マルコによる福音書8章31-37節
今朝読んでいる箇所はイエス様の公の活動の分岐点での物語です。皆さんの人生の節目と言うか、折り返し点はどんな時であったでしょうか?病気、退職などいろいろでしょう。
1.ペトロの信仰告白:イエスはメシア=キリスト
マルコ8:27-30では、主イエスは「人々は、わたしのことを何者だと言っているか」(27節)そして、「それでは、あなたがたはわたしを何者だというのか」と問いかけられ、ペトロの「あなたは、メシア・キリストです」という貴重な告白を引き出されました。
2.キリスト告白の問題点とその克服
ところが、メシア=キリストという称号は含蓄が多く、暴力や武力を用いての政治的反乱によってローマ帝国に力で対抗するリーダーであることを含んでいました。このような危険な誤解を察知して、主はキリスト告白をイザヤ53章の「苦難の僕」の生き方と結びつけています。 ここに決定的な新しさも躓きもあります。主であるお方が「僕」として、しかも苦難の僕として神と私たち人間に仕えて下さるというのです。十字架への道です。
3.主イエスに従う:福音のために自分を捨てること
次に「イエスに従う」とはどういうことかについて語っています。私が18歳の時に聖書を読んで心に響いた言葉です。特に、「人は、たとえ全世界を手に入れても、自分の命を失ったら、何の得があろうか。自分の命を買い戻すのに、どんな代価を支払えようか」(36-37節)が、福音のために自分を捨てる覚悟があるか問いかけているからです。
4.いのち、手離して得るもの:サンダー・シングの証
サンダー・シングはある夕暮れネパールに向けて吹雪の道を急いでいました。

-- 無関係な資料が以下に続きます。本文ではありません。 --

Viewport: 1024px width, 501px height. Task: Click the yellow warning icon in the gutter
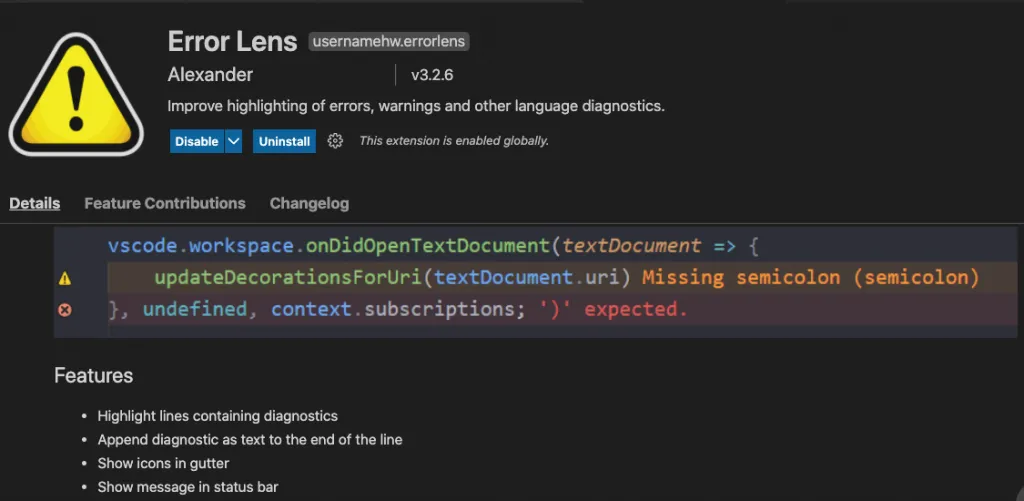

すると一人の男が道を急ぎ彼を追い越していきました。少し進むと一人の人が行き倒れています。先ほど道を急いでシングを追い越した人は、倒れている人に関わったら大変だと思ったのでしょう。さらに、道を急いだ模様でした。シングは倒れている人を助け起こし、背負ってよちよち進みます。道を進むと、先ほど道を急いだ男が雪の中に倒れ、凍死していたのでした。背負った人の体温、そして、シング自身も汗をかいて温かく、命が助かったことを知り、「自分の命を救いたいと思う者は、それを失うが、わたしのため、また福音のために命を失う者は、それを救うのである」という言葉を思い出したそうです。
5.「平和の祈り」に寄せて
有名な「平和の祈り」の最後の部分は「わたしたちは、与えるから受け、ゆるすからゆるされ、自分を捨てて死に、永遠のいのちをいただくのですから。」とあります。聖書の言葉と繋がります。